Chi soffre di questa condizione, non è raro che registri anche l’ingresso di una serie di patologie dermatologiche riguardanti il cuoio capelluto e la pelle del volto, come ad esempio le dermatiti seborroiche, la forfora grassa o l’acne seborroica.

Capelli grassi: quali sono i fattori scatenanti?

Le ghiandole sebacee si trovano all’interno dei follicoli piliferi e, quando sono vittime di un’attività eccessiva, producono una quantità di sebo fuori scala che finisce per inondare il cuoio capelluto già dall’interno dei suddetti follicoli.

A seconda della composizione del sebo, che può contenere anche alcuni detriti cellulari e ormoni in diversa quantità, i capelli possono indebolirsi e assumere quel tipico aspetto unto di chi soffre di pelle grassa.

Questo perché il sebo in eccesso finisce per creare un film che circonda i fusti dei capelli dal volume eccessivo: quello che normalmente dovrebbe avere lo scopo di proteggere e di idratare i capelli, in chi soffre di questa condizione finisce per renderli sgradevoli sia alla vista che al tatto.

Inoltre, l’eccesso di sebo causa anche dei problemi igienici e la comparsa di alcune patologie cutanee molto invasive, come la dermatite seborroica: il risultato di tutto ciò potrebbe causare forfora, prurito in testa, arrossamenti e caduta dei capelli.

Da cosa è composto il sebo?

Per comprendere meglio quanto il sebo può influenzare la salute del capello, basta analizzarne la composizione chimica. Di fatto, questa sostanza – al pari del sudore – contiene una serie di tossine e di elementi dannosi che il corpo espelle anche attraverso l’azione delle ghiandole sebacee.

Quando queste sostanze sono presenti in quantità elevata, un normale shampoo non può eliminarle, e finiscono per danneggiare anche la composizione del fusto del capello. Ma va specificato una altro fattore: l’effetto unto che ricopre capelli e testa, è dovuto a due tipologie di sebo, il sebo grasso e quello oleoso.

Il sebo grasso tende a depositarsi sul cuoio capelluto creando quello sgradevole effetto, mentre il sebo oleoso, molto più liquido, risale i capelli e crea quel film opaco e unto. La presenza di queste due sostanze può indebolire ancor di più il capello, soprattutto se fine.

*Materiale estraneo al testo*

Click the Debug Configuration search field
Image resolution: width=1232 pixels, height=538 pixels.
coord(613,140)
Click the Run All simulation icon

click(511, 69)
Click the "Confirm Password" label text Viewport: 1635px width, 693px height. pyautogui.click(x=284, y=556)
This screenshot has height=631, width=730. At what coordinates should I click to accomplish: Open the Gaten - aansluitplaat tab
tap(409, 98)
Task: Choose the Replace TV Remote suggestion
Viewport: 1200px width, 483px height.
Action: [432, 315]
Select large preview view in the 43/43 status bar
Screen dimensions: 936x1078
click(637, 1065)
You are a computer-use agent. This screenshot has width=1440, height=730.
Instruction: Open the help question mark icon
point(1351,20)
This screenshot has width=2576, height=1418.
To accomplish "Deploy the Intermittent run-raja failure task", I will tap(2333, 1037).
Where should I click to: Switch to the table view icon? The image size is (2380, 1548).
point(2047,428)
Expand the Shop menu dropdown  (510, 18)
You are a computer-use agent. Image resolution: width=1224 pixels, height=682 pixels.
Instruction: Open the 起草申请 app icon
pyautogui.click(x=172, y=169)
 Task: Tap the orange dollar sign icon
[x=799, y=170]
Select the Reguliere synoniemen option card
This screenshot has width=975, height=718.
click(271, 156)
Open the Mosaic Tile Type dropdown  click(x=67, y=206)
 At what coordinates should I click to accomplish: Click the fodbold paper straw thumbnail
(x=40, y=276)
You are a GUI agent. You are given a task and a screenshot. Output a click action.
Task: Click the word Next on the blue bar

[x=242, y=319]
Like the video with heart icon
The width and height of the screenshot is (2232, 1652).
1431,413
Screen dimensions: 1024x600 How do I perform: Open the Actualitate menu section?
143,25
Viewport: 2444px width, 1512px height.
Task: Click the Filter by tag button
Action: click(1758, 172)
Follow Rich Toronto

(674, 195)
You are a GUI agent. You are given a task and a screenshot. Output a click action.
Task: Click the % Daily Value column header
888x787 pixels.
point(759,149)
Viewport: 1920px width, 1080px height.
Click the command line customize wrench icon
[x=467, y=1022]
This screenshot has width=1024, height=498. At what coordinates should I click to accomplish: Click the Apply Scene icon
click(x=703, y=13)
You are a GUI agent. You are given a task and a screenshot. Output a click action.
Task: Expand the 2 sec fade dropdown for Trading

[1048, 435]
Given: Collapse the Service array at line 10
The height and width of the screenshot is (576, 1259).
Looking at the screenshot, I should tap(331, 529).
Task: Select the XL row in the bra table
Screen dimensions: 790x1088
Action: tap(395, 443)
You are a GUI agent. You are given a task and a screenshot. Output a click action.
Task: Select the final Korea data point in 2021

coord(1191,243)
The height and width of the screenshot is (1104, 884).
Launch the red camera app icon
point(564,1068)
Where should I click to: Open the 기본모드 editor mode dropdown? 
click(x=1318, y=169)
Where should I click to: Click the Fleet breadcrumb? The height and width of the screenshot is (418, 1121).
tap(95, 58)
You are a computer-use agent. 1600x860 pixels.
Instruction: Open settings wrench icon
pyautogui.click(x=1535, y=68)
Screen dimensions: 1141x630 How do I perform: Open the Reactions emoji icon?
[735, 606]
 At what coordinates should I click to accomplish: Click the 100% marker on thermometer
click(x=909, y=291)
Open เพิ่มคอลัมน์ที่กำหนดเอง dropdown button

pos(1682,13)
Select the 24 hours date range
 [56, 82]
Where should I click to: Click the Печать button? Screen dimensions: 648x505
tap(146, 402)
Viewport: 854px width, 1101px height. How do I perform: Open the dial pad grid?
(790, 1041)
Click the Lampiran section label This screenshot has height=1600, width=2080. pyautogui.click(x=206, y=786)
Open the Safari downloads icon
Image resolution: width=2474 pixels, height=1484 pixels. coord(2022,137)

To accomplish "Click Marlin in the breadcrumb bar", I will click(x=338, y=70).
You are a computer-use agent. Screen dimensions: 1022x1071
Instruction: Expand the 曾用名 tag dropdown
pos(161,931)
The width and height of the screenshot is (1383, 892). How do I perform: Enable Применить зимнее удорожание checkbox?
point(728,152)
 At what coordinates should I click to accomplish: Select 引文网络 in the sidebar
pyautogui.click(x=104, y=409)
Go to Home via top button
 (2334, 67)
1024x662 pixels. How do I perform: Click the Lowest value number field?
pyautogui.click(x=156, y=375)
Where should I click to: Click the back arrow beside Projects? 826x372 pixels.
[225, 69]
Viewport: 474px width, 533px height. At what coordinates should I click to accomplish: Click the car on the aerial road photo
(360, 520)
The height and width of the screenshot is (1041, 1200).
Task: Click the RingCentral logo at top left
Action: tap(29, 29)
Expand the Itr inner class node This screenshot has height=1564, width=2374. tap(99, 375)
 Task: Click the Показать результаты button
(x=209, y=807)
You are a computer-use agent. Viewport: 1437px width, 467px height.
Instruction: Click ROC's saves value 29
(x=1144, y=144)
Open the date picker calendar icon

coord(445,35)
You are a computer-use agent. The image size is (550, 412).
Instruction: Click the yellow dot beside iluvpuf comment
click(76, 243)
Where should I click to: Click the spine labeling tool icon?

Quali sono le cause dei capelli grassi e oleosi?

I capelli grassi e oleosi, come abbiamo appena visto, dipendono essenzialmente dall’eccesso nella produzione del sebo portato dalle ghiandole sebacee: di conseguenza, la questione è comprendere per quale motivo avviene questo eccesso di produzione del sebo.

Le cause di ciò potrebbero essere legate ad una serie di scompensi e di disturbi, legati ad esempio alle variazioni ormonali o a patologie allo stomaco, come ad esempio l’intestino irritabile o le allergie alimentari.

Anche l’alimentazione e la dieta possono concorrere alla sovra-produzione di sebo grasso, così come lo stress e l’ansia, che agiscono anche ad un livello organico. Il problema relativo al sebo potrebbe anche dipendere da una patologia nota come iperidrosi del cuoio capelluto: ovvero una forma di eccessiva sudorazione delle ghiandole cutanee localizzate sulla testa, ma non è detto che fra i sintomi dell’iperidrosi si trovi anche la seborrea.

Le soluzioni per risolvere il problema dei capelli grassi

Per risolvere il problema dei capelli grassi e della relativa spesso presente dermatite bisogna innanzitutto utilizzare spesso degli  shampoo per la dermatite seborroica, aumentando anche il numero dei lavaggi dei capelli, per eliminare il sebo in eccesso che tende a danneggiarli senza causare effetto rebound.

Sono anche possibili diverse soluzioni naturali, come ad esempio le maschere astringenti e anti-settiche. Infine, anche la finasteride può aiutare ma, trattandosi di un farmaco, non va mai assunta senza indicazione del medico.